Agents are external processes that extend Sentinel’s functionality. They handle security policies, authentication, rate limiting, and custom business logic. The agents block configures how Sentinel connects to and communicates with these agents.
Basic Configuration
agents {
agent "waf-agent" type="waf" {
unix-socket "/var/run/sentinel/waf.sock"
events "request_headers" "request_body"
timeout-ms 200
failure-mode "closed"
}
agent "auth-agent" type="auth" {
grpc "http://localhost:50051"
events "request_headers"
timeout-ms 100
failure-mode "closed"
circuit-breaker {
failure-threshold 5
timeout-seconds 30
}
}
}
Agent Types
| Type | Description |
|---|---|
waf | Web Application Firewall |
auth | Authentication and authorization |
rate_limit | Rate limiting decisions |
custom | Custom agent type (specify name) |
Transports
Unix Socket
Low-latency local communication:
agent "local-agent" type="auth" {
unix-socket "/var/run/sentinel/agent.sock"
events "request_headers"
timeout-ms 100
}
gRPC
Remote agent over HTTP/2:
agent "remote-agent" type="waf" {
grpc "http://waf-service:50051"
events "request_headers" "request_body"
timeout-ms 200
}
With TLS:
agent "secure-agent" type="auth" {
grpc "https://auth-service:50051" {
ca-cert "/etc/sentinel/ca.crt"
client-cert "/etc/sentinel/client.crt"
client-key "/etc/sentinel/client.key"
}
events "request_headers"
}
HTTP
REST API agent using JSON over HTTP. This is the simplest transport option, making it easy to build agents in any language with HTTP support.
Basic HTTP
agent "http-agent" type="custom" {
http "http://policy-service:8080/agent"
events "request_headers"
timeout-ms 150
}
HTTPS with TLS
agent "secure-http-agent" type="auth" {
http "https://auth-service:8443/agent" {
ca-cert "/etc/sentinel/certs/ca.crt"
}
events "request_headers"
timeout-ms 100
}
HTTPS with mTLS
agent "mtls-agent" type="waf" {
http "https://waf-service:8443/agent" {
ca-cert "/etc/sentinel/certs/ca.crt"
client-cert "/etc/sentinel/certs/client.crt"

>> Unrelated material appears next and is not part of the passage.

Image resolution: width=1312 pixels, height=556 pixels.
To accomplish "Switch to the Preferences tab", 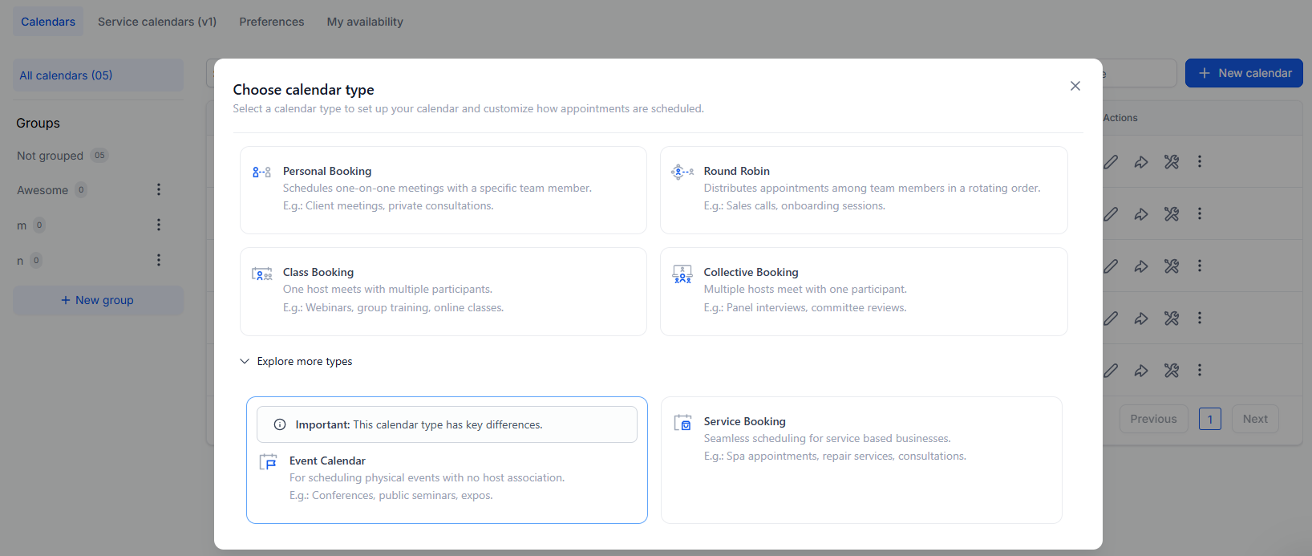I will click(271, 22).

client-key "/etc/sentinel/certs/client.key"
}
events "request_headers" "request_body"
timeout-ms 200
}
HTTP Protocol
Sentinel sends events as JSON POST requests:
POST /agent HTTP/1.1
Host: policy-service:8080
Content-Type: application/json
X-Sentinel-Protocol-Version: 1
{
"version": 1,
"event_type": "request_headers",
"payload": {
"metadata": {
"correlation_id": "abc123",
"request_id": "req-456",
"client_ip": "192.168.1.100",
"route_id": "api-route"
},
"method": "POST",
"uri": "/api/users",
"headers": {
"content-type": ["application/json"],
"authorization": ["Bearer token..."]
}
}
}
Agents respond with JSON:
When to Use HTTP
| Use Case | Recommended Transport |
|---|---|
| Simple agents in any language | HTTP |
| High-throughput, low-latency | Unix Socket |
| Binary protocol, streaming | gRPC |
| Cross-network, load-balanced | HTTP or gRPC |
| Development/prototyping | HTTP |
HTTP advantages:
- Works with any language/framework that handles HTTP
- Easy to debug with curl or browser tools
- Simple JSON payloads
- Standard load balancers and proxies work out of the box
HTTP trade-offs:
- Higher overhead than Unix sockets
- No streaming (full request/response per call)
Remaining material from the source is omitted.